=== Text provided ===
Higgins, who passed away last Saturday in a motorcycle accident, will live on through those he taught in front of and taught beside at Wenatchee High School.

Besides a substitute teacher, Higgins is also remembered as Santa himself. In fact, he’d played up his golly resemblance so much, it became part of his identity, often being referred to as “Bill (Santah) Higgins.”

“He wasn’t just your traditional Santa,” Netz said. “He worked with those kids. He didn’t give kids a photo, he gave them a memory. He gave us all memories.”

And it is shared memories that the individuals who knew him cherish even more today.

For journalism teacher Dave Riggs, memory takes the form of finding a mutual cause in depression and suicide awareness. Riggs and Higgins were among the group of teachers who devoted themselves to making the annual Be The Light Walk a reality.

We shared the burden of having lost a child to suicide, but we shared the dream of making the world a better place for those who struggle with depression,” Riggs said. “In that sense, Bill was much more than a friend. He was a brother.”

Students now reminisce on the connections they made with Higgins.

“He always gave the words of students more weight than he did those of adults. I think he liked that students always had a layer of honest emotion under what they said, and he spent a lot of time examining their views and trying to see things from their perspective,” Sara Higgins, Bill Higgins’ daughter-in-law, who has chosen to represent the family, said.

2016 WHS graduate Lizbeth Rivera recalls a significant day when Higgins subbed for her AVID class during her junior year. The small class had moved to the library, carrying out research for an assigned project, and Rivera sat at one of the wooden tables along with one other girl. Higgins pulled up a chair right beside them and began to talk to them “as equals.”

“He started to give us a bit of advice on how we shouldn’t be so rushed to get through college and school and get into a routined life,” Rivera said. “He was the first person that was a teacher and was still encouraging me to go to college but at the same time was telling us to take our time as we go.”
=== Records supplied ===
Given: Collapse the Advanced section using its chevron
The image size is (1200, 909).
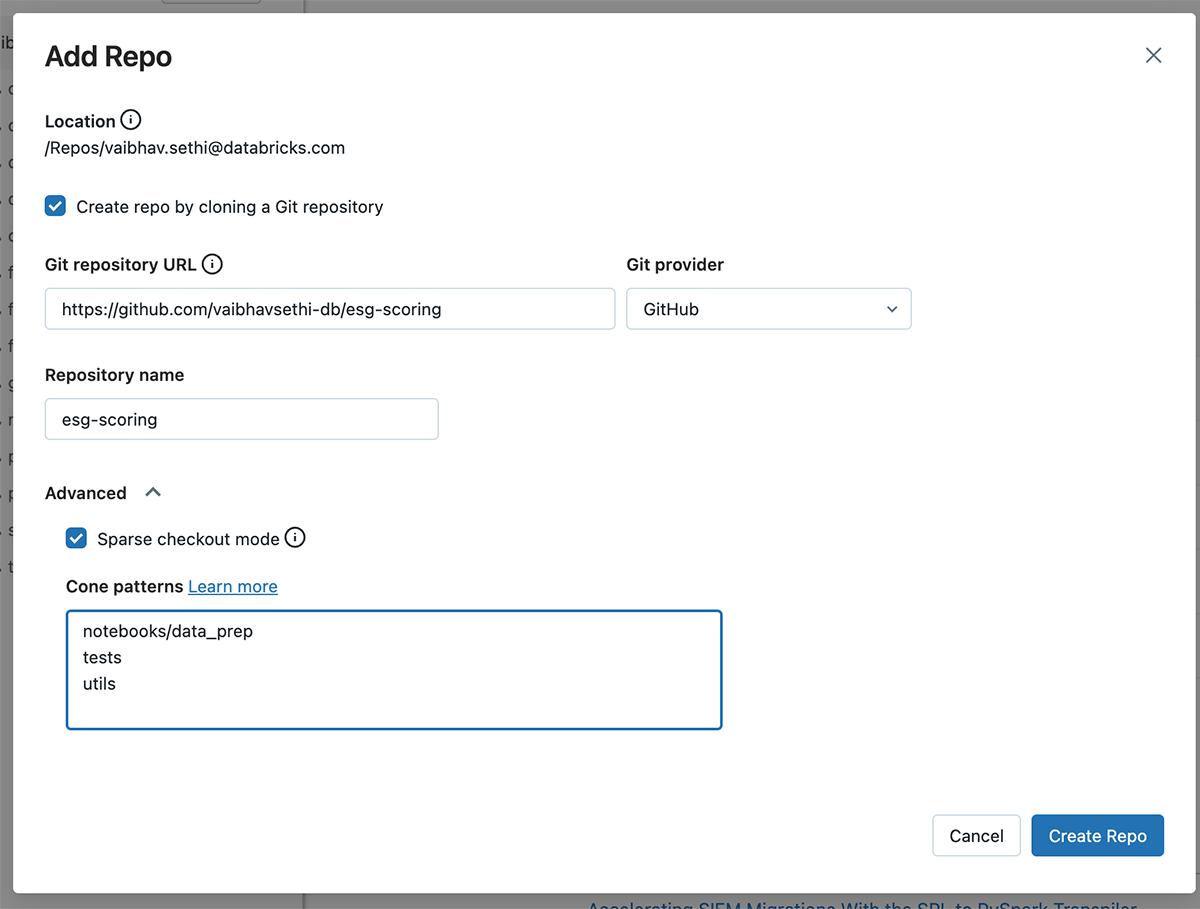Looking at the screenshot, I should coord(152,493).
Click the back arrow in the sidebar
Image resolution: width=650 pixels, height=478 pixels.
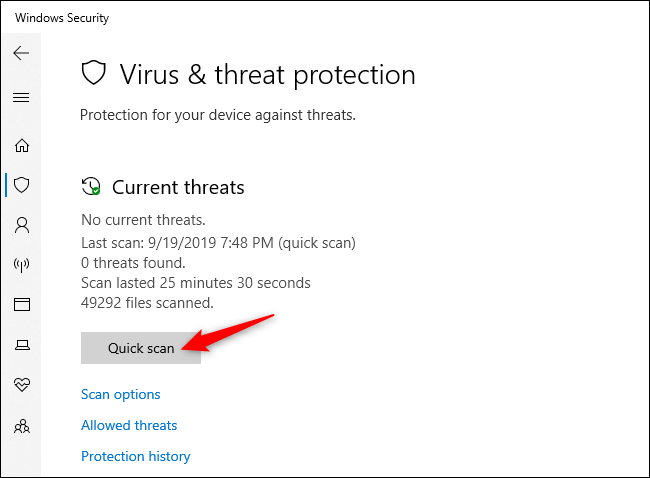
===
=== Records supplied ===
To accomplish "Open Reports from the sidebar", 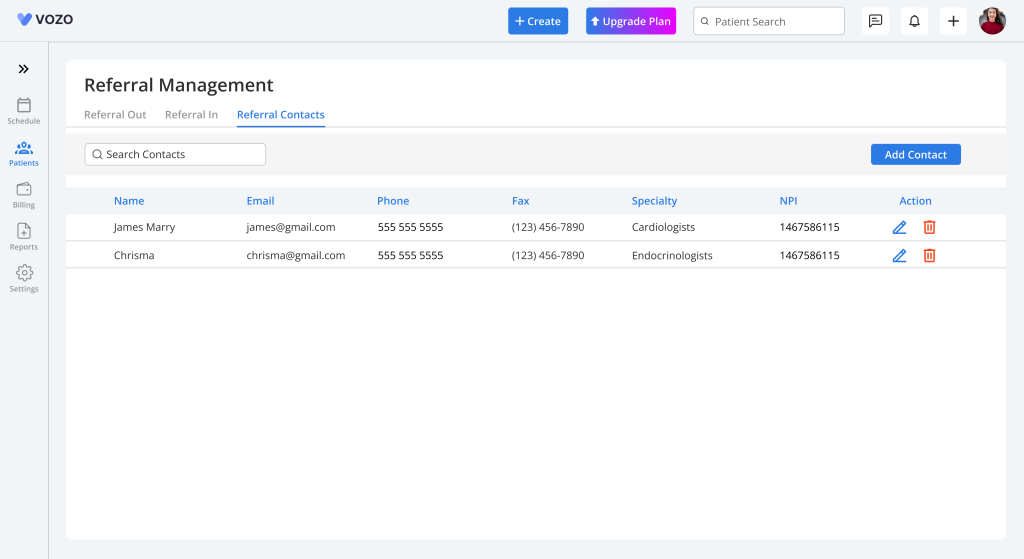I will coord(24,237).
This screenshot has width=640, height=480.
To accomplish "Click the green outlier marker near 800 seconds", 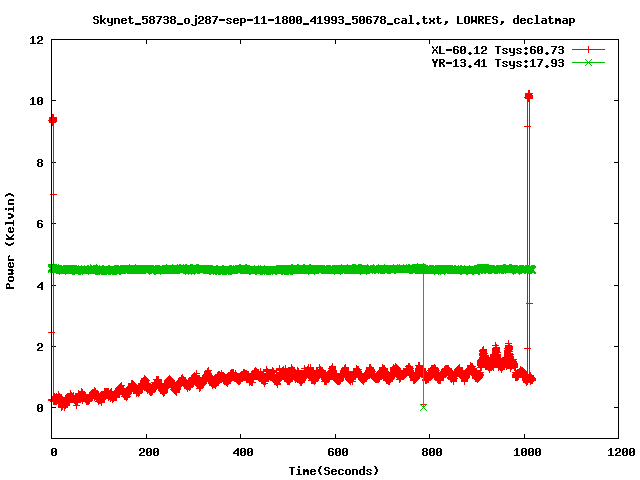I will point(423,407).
===
= Your tasks =
**a)** Summarize the text about Bill Higgins in two sentences.
**b)** Write the next part of the text about Bill Higgins, picking up after its final sentence.

= Answer list =
**a)** Bill Higgins, a substitute teacher at Wenatchee High School who died last Saturday in a motorcycle accident, is remembered by those he taught and worked beside, and also as Santa, to the point of being called "Bill (Santah) Higgins." Journalism teacher Dave Riggs recalls their shared work on the annual Be The Light Walk for depression and suicide awareness, and 2016 graduate Lizbeth Rivera recalls Higgins advising her not to rush through school and college.

**b)**
Rivera has since taken Higgins’s advice to heart, deciding to take a gap year before beginning college.

“He was a deep breath of fresh air. He made me realize there’s more to life than ‘adulting’ — we need to have fun and take time to find ourselves without all these expectations to pursue prestigious careers and universities.

“While everyone is stressing out about university — which isn’t a bad thing — I’m growing to know myself and more thoroughly find things I’m interested in. I feel more secure with myself and finding a career I actually will enjoy spending money on to earn a degree in,” Rivera said.

Senior Hanna Kiehn-Bautista remembers one of her softball games, which, to her excitement, Higgins attended.

“Most teachers you ask to come to games don’t and it’s a little disappointing. They say they were too busy or they had papers to grade, but he put that stuff aside and came to support our team,” Kiehn-Bautista said.

Inside the classroom, he showed the same support to Kiehn-Bautista, consoling her through family struggles and inspiring her as an individual.

“[One day] he asked what I wanted to do with my life after high school and I told him I wasn’t sure, maybe a scientist [of] some sort. All he said was, ‘I cannot wait to see what you have to offer the world.’ He continued to tell me how proud of me he was and that I helped make his last year of teaching at Wenatchee one to remember. I then shook his hand and left school feeling like I could conquer the world,” Kiehn-Bautista said.

However, Higgins found the delicate balance between friend and teacher, senior Annie Novak said.

“On the outside, he was terrifying. You didn’t show up without your assignments done. You didn’t disrespect him. You always told him the truth. Showed up on time and prepared.

“But he was so much more than that. He was a father figure to most of us. He came early and stayed late at school just to make sure we were able to get the help we needed on our assignments. I had a surgery and he personally brought my school work to me so I wouldn’t fall behind.

“He was one of a kind… Mr. Higgins, have fun riding your motorcycle with the man upstairs. You will be missed.”